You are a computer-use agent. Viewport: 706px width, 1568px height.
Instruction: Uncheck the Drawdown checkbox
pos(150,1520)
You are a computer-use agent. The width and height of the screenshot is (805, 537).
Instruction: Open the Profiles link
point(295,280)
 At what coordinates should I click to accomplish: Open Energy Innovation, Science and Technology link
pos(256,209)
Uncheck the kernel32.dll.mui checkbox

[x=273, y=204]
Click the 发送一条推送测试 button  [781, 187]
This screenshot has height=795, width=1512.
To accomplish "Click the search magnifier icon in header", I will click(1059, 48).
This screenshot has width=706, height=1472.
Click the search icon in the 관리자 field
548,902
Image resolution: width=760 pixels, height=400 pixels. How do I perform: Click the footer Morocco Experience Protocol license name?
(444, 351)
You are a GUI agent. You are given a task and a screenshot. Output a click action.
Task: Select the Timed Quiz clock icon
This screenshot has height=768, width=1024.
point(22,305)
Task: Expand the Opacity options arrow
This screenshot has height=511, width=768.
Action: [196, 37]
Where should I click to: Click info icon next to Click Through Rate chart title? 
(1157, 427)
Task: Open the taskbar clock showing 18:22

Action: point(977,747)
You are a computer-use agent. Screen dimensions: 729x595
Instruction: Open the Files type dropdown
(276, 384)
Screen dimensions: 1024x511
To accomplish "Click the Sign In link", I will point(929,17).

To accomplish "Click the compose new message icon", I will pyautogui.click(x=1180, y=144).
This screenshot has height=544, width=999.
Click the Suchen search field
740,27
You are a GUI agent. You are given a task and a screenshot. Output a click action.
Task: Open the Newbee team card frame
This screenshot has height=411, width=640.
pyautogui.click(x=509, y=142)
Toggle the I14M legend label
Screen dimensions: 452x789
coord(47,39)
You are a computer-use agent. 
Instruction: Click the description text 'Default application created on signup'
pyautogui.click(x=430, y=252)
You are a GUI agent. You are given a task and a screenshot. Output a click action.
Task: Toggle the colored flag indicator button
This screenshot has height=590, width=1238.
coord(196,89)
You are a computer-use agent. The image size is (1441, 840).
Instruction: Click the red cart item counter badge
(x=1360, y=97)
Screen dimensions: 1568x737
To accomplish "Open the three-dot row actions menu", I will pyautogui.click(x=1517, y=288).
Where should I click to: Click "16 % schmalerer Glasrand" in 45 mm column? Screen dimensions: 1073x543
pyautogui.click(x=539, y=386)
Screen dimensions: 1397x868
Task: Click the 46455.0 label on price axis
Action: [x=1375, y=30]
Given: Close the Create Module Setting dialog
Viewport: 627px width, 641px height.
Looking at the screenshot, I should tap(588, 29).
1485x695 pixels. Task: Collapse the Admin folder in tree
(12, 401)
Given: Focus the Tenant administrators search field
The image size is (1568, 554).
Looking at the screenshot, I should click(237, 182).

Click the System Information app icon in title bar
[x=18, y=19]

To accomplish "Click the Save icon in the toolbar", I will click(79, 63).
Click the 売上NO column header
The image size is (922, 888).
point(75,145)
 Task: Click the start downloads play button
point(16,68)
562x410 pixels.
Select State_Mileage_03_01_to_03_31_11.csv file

____________________

__WORK INSTRUCTION__:
Restate the whole listing word for word so that no line differs from the original.

__SOLUTION BELOW__:
You are a computer-use agent. Viewport: 706px width, 1568px height.
Instruction: Uncheck the Drawdown checkbox
pos(150,1520)
You are a computer-use agent. The width and height of the screenshot is (805, 537).
Instruction: Open the Profiles link
point(295,280)
 At what coordinates should I click to accomplish: Open Energy Innovation, Science and Technology link
pos(256,209)
Uncheck the kernel32.dll.mui checkbox

[x=273, y=204]
Click the 发送一条推送测试 button  [781, 187]
This screenshot has height=795, width=1512.
To accomplish "Click the search magnifier icon in header", I will click(1059, 48).
This screenshot has width=706, height=1472.
Click the search icon in the 관리자 field
548,902
Image resolution: width=760 pixels, height=400 pixels. How do I perform: Click the footer Morocco Experience Protocol license name?
(444, 351)
You are a GUI agent. You are given a task and a screenshot. Output a click action.
Task: Select the Timed Quiz clock icon
This screenshot has height=768, width=1024.
point(22,305)
Task: Expand the Opacity options arrow
This screenshot has height=511, width=768.
Action: [196, 37]
Where should I click to: Click info icon next to Click Through Rate chart title? 
(1157, 427)
Task: Open the taskbar clock showing 18:22

Action: point(977,747)
You are a computer-use agent. Screen dimensions: 729x595
Instruction: Open the Files type dropdown
(276, 384)
Screen dimensions: 1024x511
To accomplish "Click the Sign In link", I will point(929,17).

To accomplish "Click the compose new message icon", I will pyautogui.click(x=1180, y=144).
This screenshot has height=544, width=999.
Click the Suchen search field
740,27
You are a GUI agent. You are given a task and a screenshot. Output a click action.
Task: Open the Newbee team card frame
This screenshot has height=411, width=640.
pyautogui.click(x=509, y=142)
Toggle the I14M legend label
Screen dimensions: 452x789
coord(47,39)
You are a computer-use agent. 
Instruction: Click the description text 'Default application created on signup'
pyautogui.click(x=430, y=252)
You are a GUI agent. You are given a task and a screenshot. Output a click action.
Task: Toggle the colored flag indicator button
This screenshot has height=590, width=1238.
coord(196,89)
You are a computer-use agent. The image size is (1441, 840).
Instruction: Click the red cart item counter badge
(x=1360, y=97)
Screen dimensions: 1568x737
To accomplish "Open the three-dot row actions menu", I will pyautogui.click(x=1517, y=288).
Where should I click to: Click "16 % schmalerer Glasrand" in 45 mm column? Screen dimensions: 1073x543
pyautogui.click(x=539, y=386)
Screen dimensions: 1397x868
Task: Click the 46455.0 label on price axis
Action: [x=1375, y=30]
Given: Close the Create Module Setting dialog
Viewport: 627px width, 641px height.
Looking at the screenshot, I should tap(588, 29).
1485x695 pixels. Task: Collapse the Admin folder in tree
(12, 401)
Given: Focus the Tenant administrators search field
The image size is (1568, 554).
Looking at the screenshot, I should click(237, 182).

Click the System Information app icon in title bar
[x=18, y=19]

To accomplish "Click the Save icon in the toolbar", I will click(79, 63).
Click the 売上NO column header
The image size is (922, 888).
point(75,145)
 Task: Click the start downloads play button
point(16,68)
562x410 pixels.
Select State_Mileage_03_01_to_03_31_11.csv file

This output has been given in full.